Jefferson, in his letter, says: “When I embarked in the government, it was with a determination to intermeddle not at all with the legislature, and as little as possible with the co-departments. ... If it has been supposed that I have ever intrigued among the members of the legislature to defeat the plans of the secretary of the treasury, it is contrary to all truth. That I have utterly, in my private conversations, disapproved of his system, I acknowledge and avow : and this was not merely a speculative difference. His system flowed from principles adverse to liberty, and was calculated to undermine and demolish the republic, by creating an influence in his department over the members of the legislature. I saw this influence actually produced, and its first fruits to be the establishment of the great outlines of his project by the votes of the very persons who, having swallowed his bait, were laying themselves out to profit by his plans; and that, had these persons withdrawn, as those interested in a question ever should, the vote of the disinterested majority was clearly the reverse of what they made it. These were no longer, then, the votes of the representatives of the people, but of deserters from the rights and interests of the people; and it was impossible to consider their decision, which had nothing in view but to enrich them. selves, as the measures of the fair majority, which ought always to be respected.

“If what was actually done begat uneasiness in those who wished for virtuous government, what was farther proposed was not less threatening to the friends of the constitution. For, in a report on the subject of manufactures, (still to be acted on, it was expressly assumed, that the general government has a right to exercise all powers which may be for the general welfare; that is to say, all the legitimate powers of government, since no government has a right to do what is not for the welfare of the governed. There was, indeed, a sham limitation of the universality of this power to cases where money is to be employed. But about what is it that money can not be employed ? Thus the object of these plans, taken together, is to draw all the powers of government into the hands of the general legislature, to establish means of corrupting & sufficient corps in that legislature to divide the honest votes, and preponderate by their own the scale which suited, and to have that corps under the command of the secretary of the treasury, for the purpose of subverting, step by step, the principles of the constitution, which he has so often declared a thing of nothing, which must be changed."

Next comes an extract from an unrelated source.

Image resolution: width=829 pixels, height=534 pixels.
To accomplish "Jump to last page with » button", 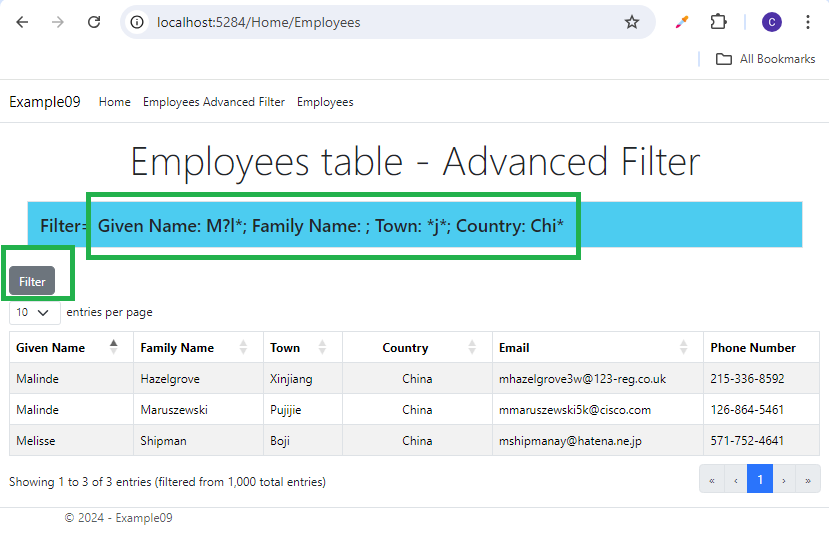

The reason assigned by the secretary of state for his patronizing the National Gazette, was a desire to present to the public European intelligence taken from the Leyden Gazette, instead of the English papers, the latter being considered as not giving a correct view of foreign affairs, especially of those of France, where the revolution was then in progress. He disclaimed having written or dictated any thing unofficial to be inserted in Freneau's paper. He had simply furnished the editor with the Leyden Gazette, and requested him to translate and publish articles from the same. Any recommendations which he might have given the paper, had no respect to its opposition to the measures of the government, but to the ground it took against the aristocratical and monarchical doctrines of writers in other papers.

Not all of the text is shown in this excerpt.